Nehemiah Corp. of America may be a nonprofit organization with roots in south Sacramento's Antioch Progressive Baptist Church, but it operates more like a business than a typical charity.
Now the longtime financial player in the national mortgage market is repositioning itself as a major player in local real estate development.
In short, Nehemiah — named for the biblical figure who rebuilt Jerusalem 2,400 years ago, and headed by a politically connected former legislative aide, lobbyist and nightclub manager — is once again testing the bounds of what a nonprofit can be.
President and Chief Executive Officer Scott Syphax sees no conflict between the group's business focus and its underlying mission.

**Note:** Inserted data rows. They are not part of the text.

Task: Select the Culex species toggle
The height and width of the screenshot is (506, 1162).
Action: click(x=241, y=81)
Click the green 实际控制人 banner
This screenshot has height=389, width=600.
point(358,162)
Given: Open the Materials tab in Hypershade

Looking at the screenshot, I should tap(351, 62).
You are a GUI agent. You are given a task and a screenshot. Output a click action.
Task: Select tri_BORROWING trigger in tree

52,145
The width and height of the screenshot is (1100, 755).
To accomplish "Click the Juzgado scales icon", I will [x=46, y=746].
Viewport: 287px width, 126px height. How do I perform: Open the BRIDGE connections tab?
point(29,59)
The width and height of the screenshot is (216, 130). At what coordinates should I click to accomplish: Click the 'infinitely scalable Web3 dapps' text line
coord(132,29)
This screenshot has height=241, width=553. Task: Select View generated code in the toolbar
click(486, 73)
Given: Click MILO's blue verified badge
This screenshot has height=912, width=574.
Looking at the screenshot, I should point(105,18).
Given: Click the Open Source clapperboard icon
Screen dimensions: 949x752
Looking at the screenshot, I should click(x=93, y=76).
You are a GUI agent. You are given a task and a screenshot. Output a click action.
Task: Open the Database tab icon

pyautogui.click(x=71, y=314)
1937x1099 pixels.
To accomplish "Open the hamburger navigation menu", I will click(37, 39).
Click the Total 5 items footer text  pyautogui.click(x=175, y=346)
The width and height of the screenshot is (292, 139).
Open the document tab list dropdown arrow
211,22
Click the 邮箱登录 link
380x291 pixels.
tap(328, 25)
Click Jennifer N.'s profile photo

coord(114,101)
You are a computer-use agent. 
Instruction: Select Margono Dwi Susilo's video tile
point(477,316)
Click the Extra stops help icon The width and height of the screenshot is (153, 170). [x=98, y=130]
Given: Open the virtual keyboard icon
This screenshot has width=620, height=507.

"Profit is important to us, but we have a larger purpose," said Syphax, 46, who was paid $486,000 in 2008 through Nehemiah's for-profit real estate arm, ranking him among the region's highest paid nonprofit executives.
"The bigger purpose is economic empowerment and transformative community development."
The jury is still out on whether the Internal Revenue Service agrees.
Beginning in 1995, Nehemiah pioneered the concept of down payment assistance "gifts" from home sellers to home buyers, pulling in about $200 million in fees for the local group over the years.
Then, despite heavy lobbying by Nehemiah, the federal government in 2008 outlawed such seller-funded down payment assistance, leaving the group looking for new sources of revenue.
Nehemiah is currently staking much of its financial future on real estate development. A for-profit subsidiary, also headed by Syphax, soon will begin construction on Township 9, which could one day bring 2,900 housing units to an industrial area north of downtown Sacramento.
Syphax said Nehemiah needs to produce profits to pay for its charitable programs. In several years of its Form 990 filings, Nehemiah reported to the IRS that it recycled much of the money it earned from downpayment assistance – more than $55 million – for purposes such as construction of affordable housing and grants to community groups.
Still, the group's spending on charitable grants and contributions in the fiscal year ending June 30, 2008, was relatively small – $267,992 – compared with its $13.6 million in revenue, nearly all of which came from down payment assistance.